Laura Marie Rivera, educator at the Crystal Bridges, pointed to the painting and asked children what the people could be thinking.

Cards with four portraits from the painting were on the children's clipboards: a man, woman, slave girl and a man reading the news.

“Try and imagine what would you be thinking and what would you want to know,” Rivera said.

Students wrote their responses.

“Will I have to fight in the war?”

“Will I have to move?”

“I would be worried.”

Art is inherently emotional and can draw out responses that a history book cannot, Kraybill said.

“If they can't relate it to their own life, they're not going to care,” she said.

Art gives children a pictorial perspective on history, said parent Stephanie James. Her children surprised her by focusing on traditional pieces instead of the modern art when they toured the museum, she said.

Educators use questions to teach throughout the tour encouraging students to look for information in the title of the painting, its content and historical context, Kraybill said.

The museum will add three full-time staff members Monday to help with student tours, doubling capacity, Kraybill said. An estimated 11,500 school children have toured Crystal Bridges in the year since it opened.

In 2013, museum administrators estimate 24,000 students will take a guided tour. An iPod tour program still in development could allow a few thousand high school students to take a self-guided tour.

New staff members will help develop a web component with lesson plans and a database searchable by content, subject and artist so teachers can allow students to visit Crystal Bridges collection without leaving the classroom. Even with the expanded program, there will still be a waiting list from spring applications, Kraybill said.

Tours are sponsored through the Willard and Pat Walker School Visit Program, a $10 million endowment supporting one-hour student tours, transportation and lunch.

At A Glance

Core Tours

Educators at Crystal Bridges have designed several tours designed to dovetail with Common Core standards.

w Wild West, second grade, tours art depicting Native Americans and pioneers from the American West.

Coming of Age, fifth grade, tours art from the Civil War era to the Great Depression.

Looking Back on America, eighth grade, looks at how artists in multiple disciplines have shaped history.

Emerging Modernism, 11th grade, traces the effect of industrialization on jazz and abstract art.

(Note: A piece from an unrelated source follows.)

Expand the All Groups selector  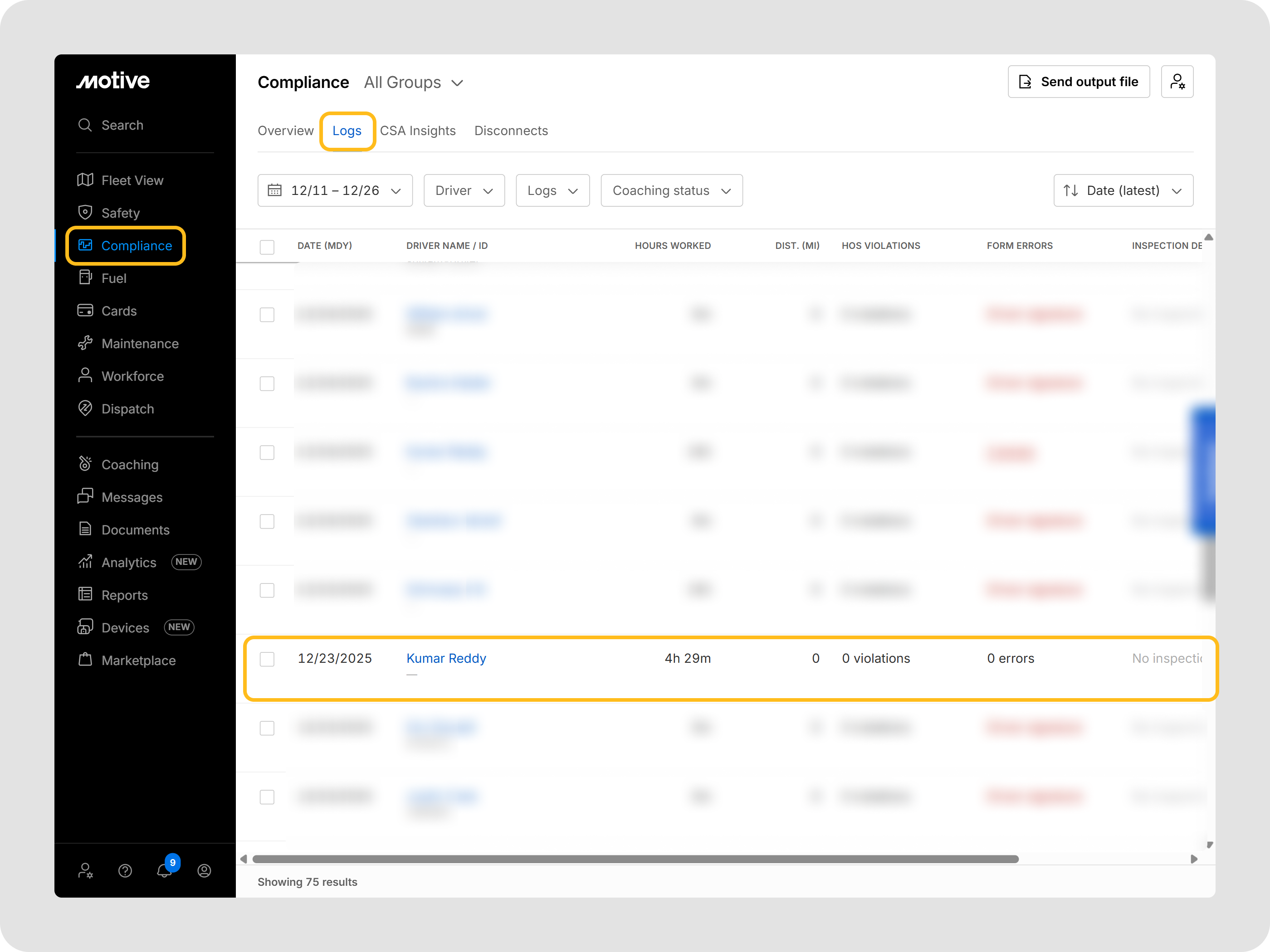coord(413,83)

Source: www.crystalbridges.org

Next year high schools will roll out new Common Core standards. Art integration in English and social studies classrooms is being emphasized through the ARTeacher Fellowship, launched earlier this year through a museum partnership with the Walton Arts Center, and the University of Arkansas Center for Children and Youth. Ten high school teachers in Northwest Arkansas were chosen to learn about arts integration through the yearlong program.

After Common Core was put into place at elementary schools two years ago, teachers in other disciplines started using art in the classroom, said Olivia Slone, art educator at Elza R. Tucker Elementary School and elementary lead art teacher for the Rogers School District. Now when she displays a piece of art children shout where they've seen it at school.

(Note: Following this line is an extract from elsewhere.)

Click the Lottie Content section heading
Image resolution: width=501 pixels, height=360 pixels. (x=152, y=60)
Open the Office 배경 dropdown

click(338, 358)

“It's like a celebrity or something,” Slone said.

Common Core added emphasis to art by listing art pieces with books as resources, said

“Before now, the kids were only seeing art in art class,” Slone said.

Visual learners will retain more information if they can link the art with historic information, Slone said. Her students visit the museum and sometimes she will show them a picture and tell them they can find it at Crystal Bridges.

“It's like a scavenger hunt,” she said.

A visit to see Crystal Bridges' collection is valuable for students, said Donna Farley, a Bellview fifth-grade math and science teacher.

“I think it's important for them to get out and experience what we talk about in the classroom,” Farley said after a tour on Nov. 19.

“I wanted it to be longer,” said Bellview fifth-grader Brad Campbell after his tour.